> **TASK GOAL**: What this exercise needs is every entry restated as written, with no pictures.
※ ※ ※
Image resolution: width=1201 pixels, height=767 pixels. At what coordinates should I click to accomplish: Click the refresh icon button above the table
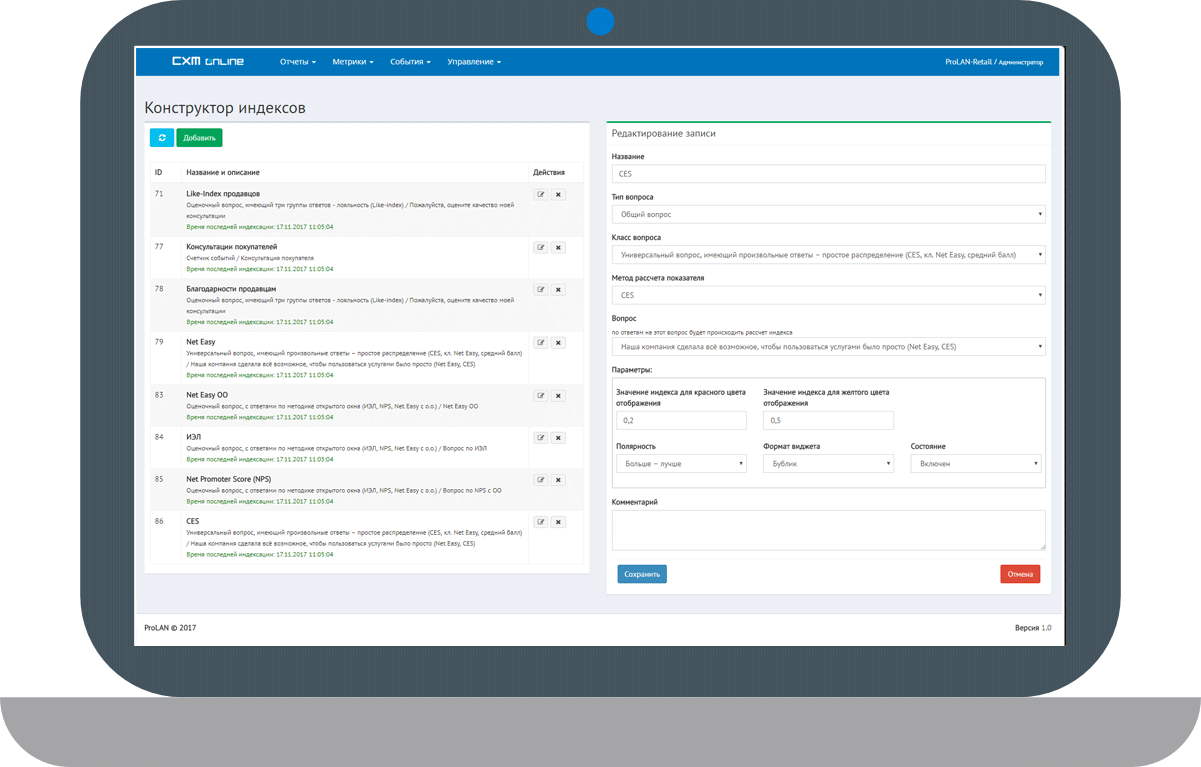pos(161,138)
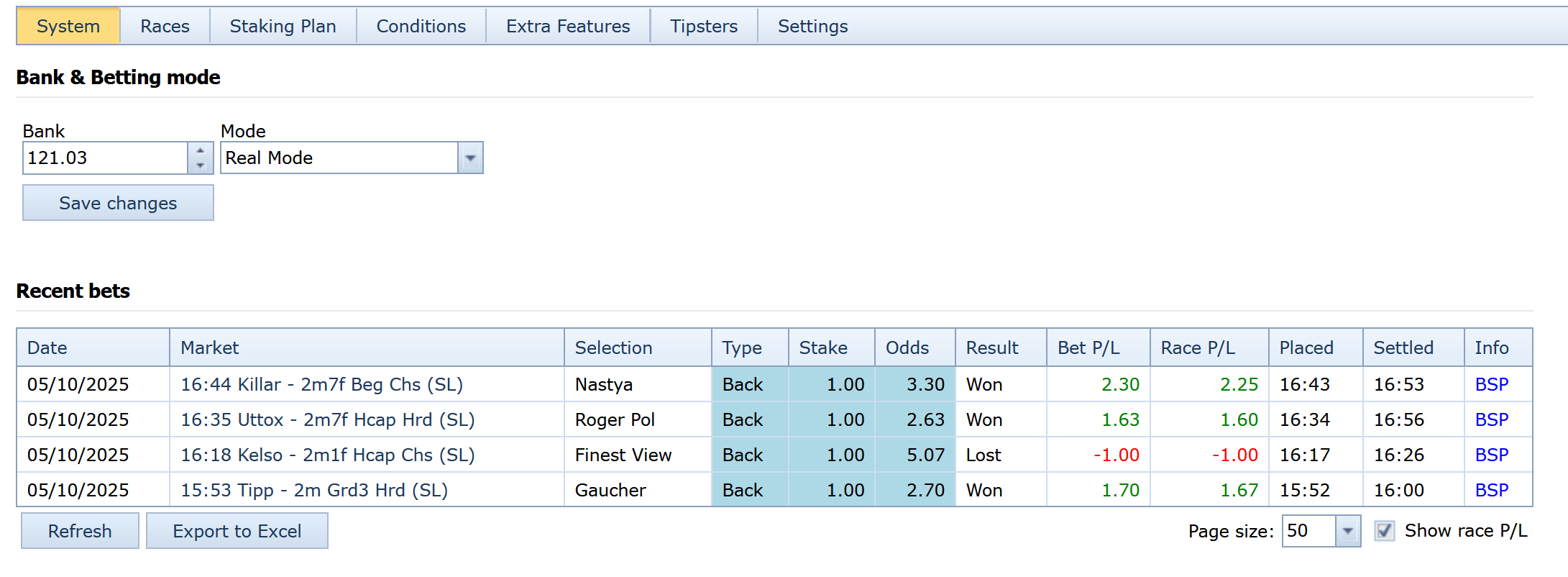Open BSP info link for Nastya bet
This screenshot has width=1568, height=577.
pyautogui.click(x=1491, y=385)
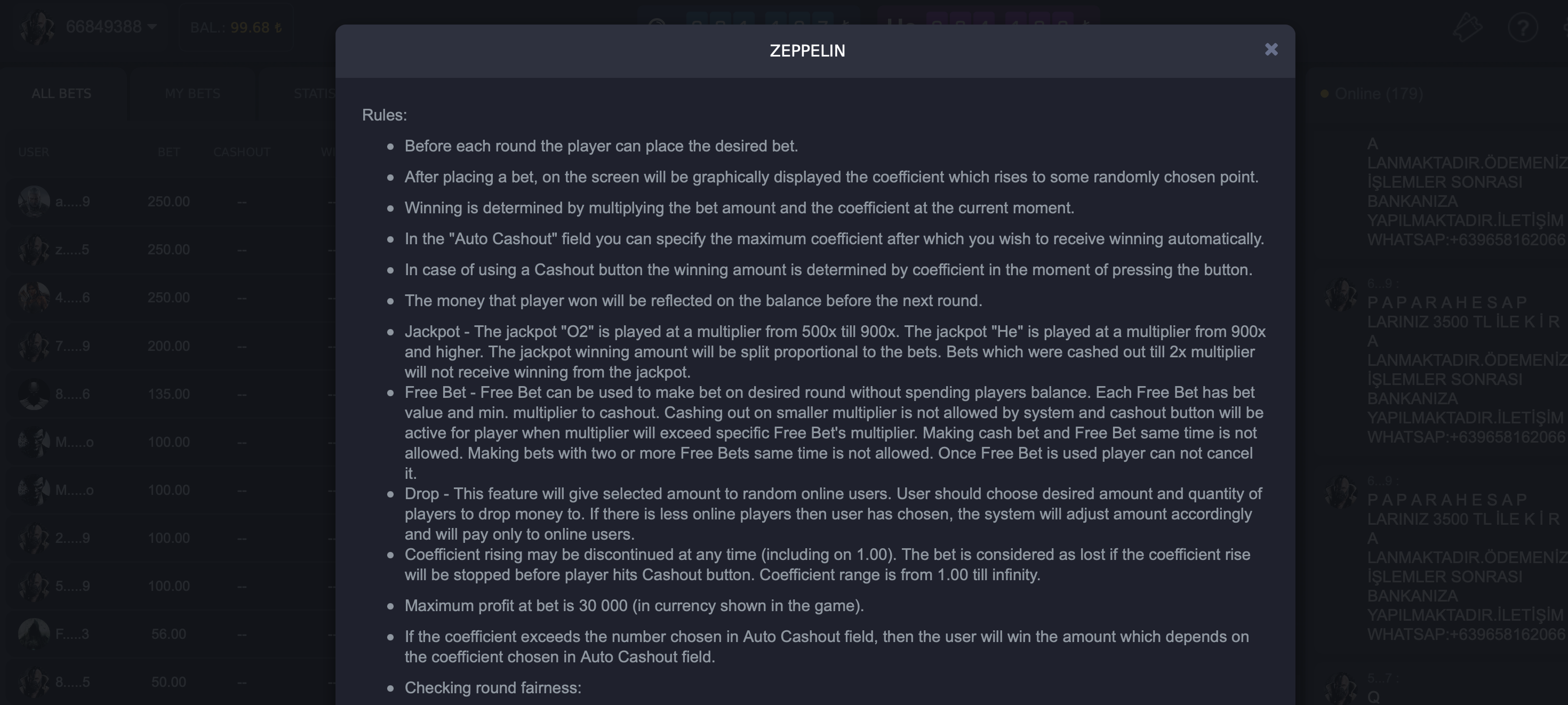Click the CASHOUT column header
Image resolution: width=1568 pixels, height=705 pixels.
(242, 152)
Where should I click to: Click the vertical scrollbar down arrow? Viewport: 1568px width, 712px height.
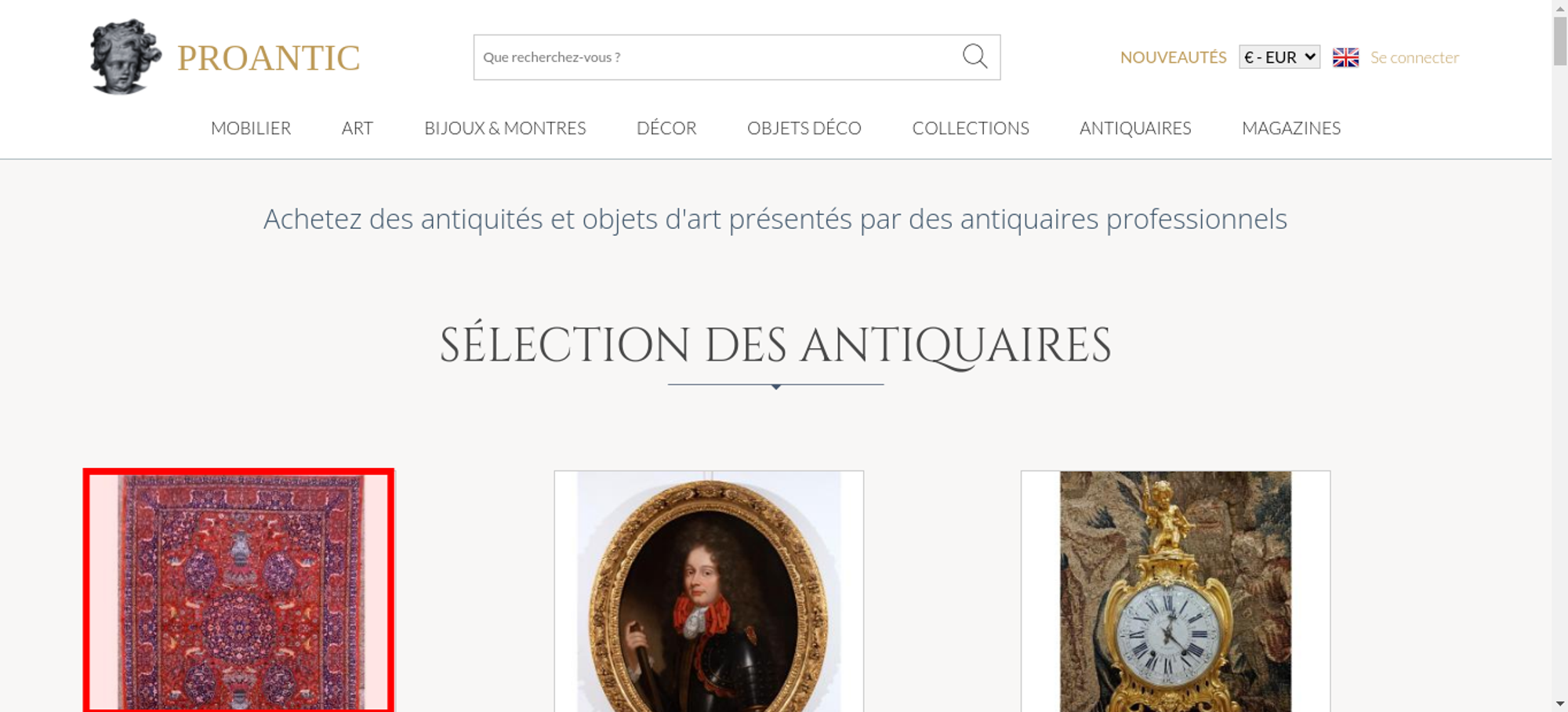click(1560, 704)
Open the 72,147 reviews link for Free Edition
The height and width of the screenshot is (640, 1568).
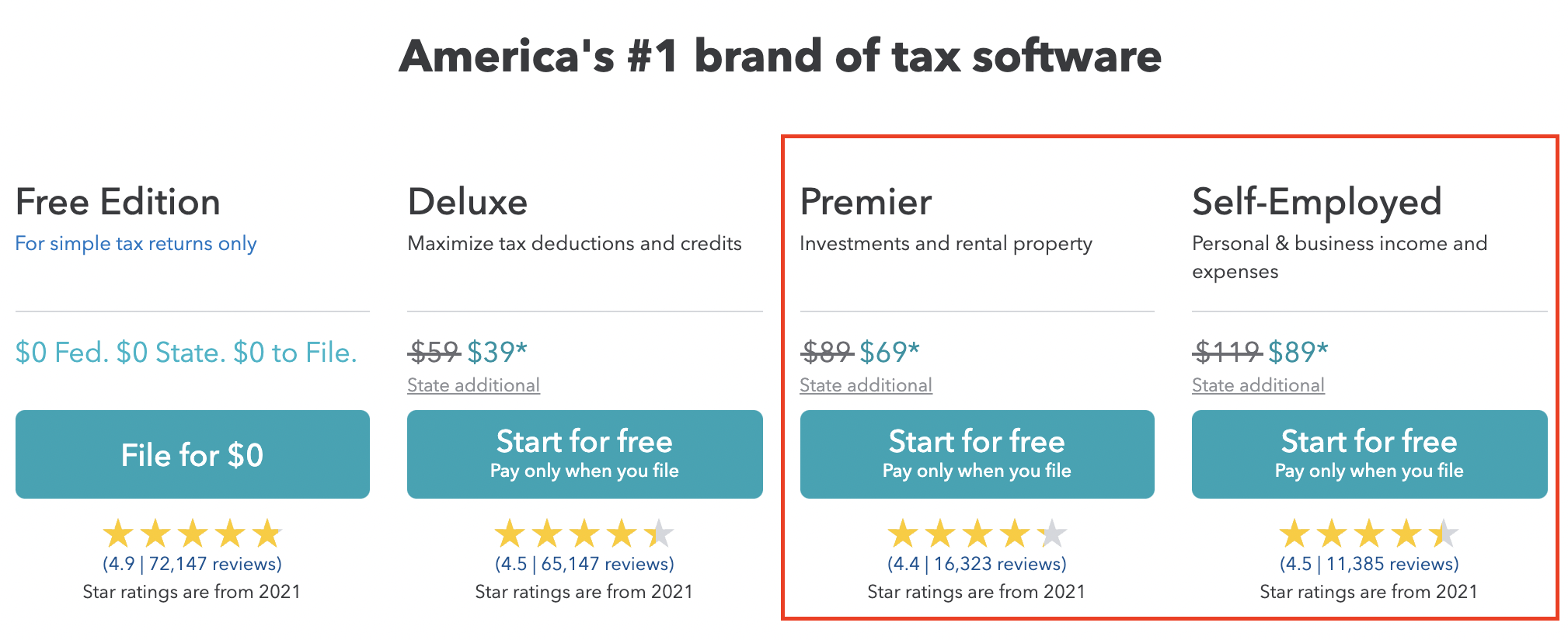[x=191, y=564]
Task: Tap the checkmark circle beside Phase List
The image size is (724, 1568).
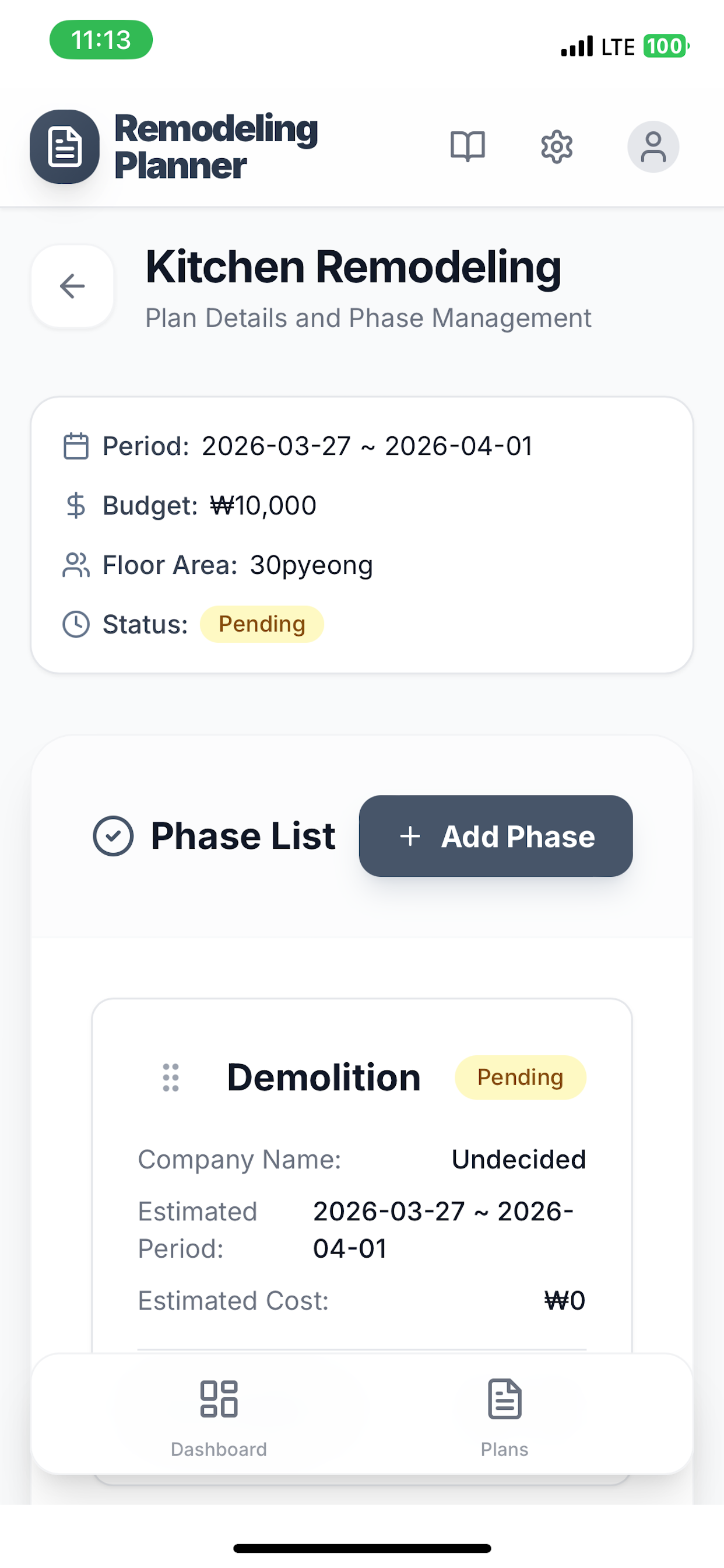Action: tap(113, 836)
※ ※ ※
> **TASK SOLUTION**:
Image resolution: width=1201 pixels, height=767 pixels. At what coordinates should I click to accomplish: Click the refresh icon button above the table
pos(161,138)
Open BSP info link for Nastya bet
This screenshot has width=1568, height=577.
pyautogui.click(x=1491, y=385)
Click the CASHOUT column header
Image resolution: width=1568 pixels, height=705 pixels.
(242, 152)
Where should I click to: Click the vertical scrollbar down arrow? Viewport: 1568px width, 712px height.
click(1560, 704)
Open the 72,147 reviews link for Free Edition
The height and width of the screenshot is (640, 1568).
[x=191, y=564]
Task: Tap the checkmark circle beside Phase List
The image size is (724, 1568).
Action: tap(113, 836)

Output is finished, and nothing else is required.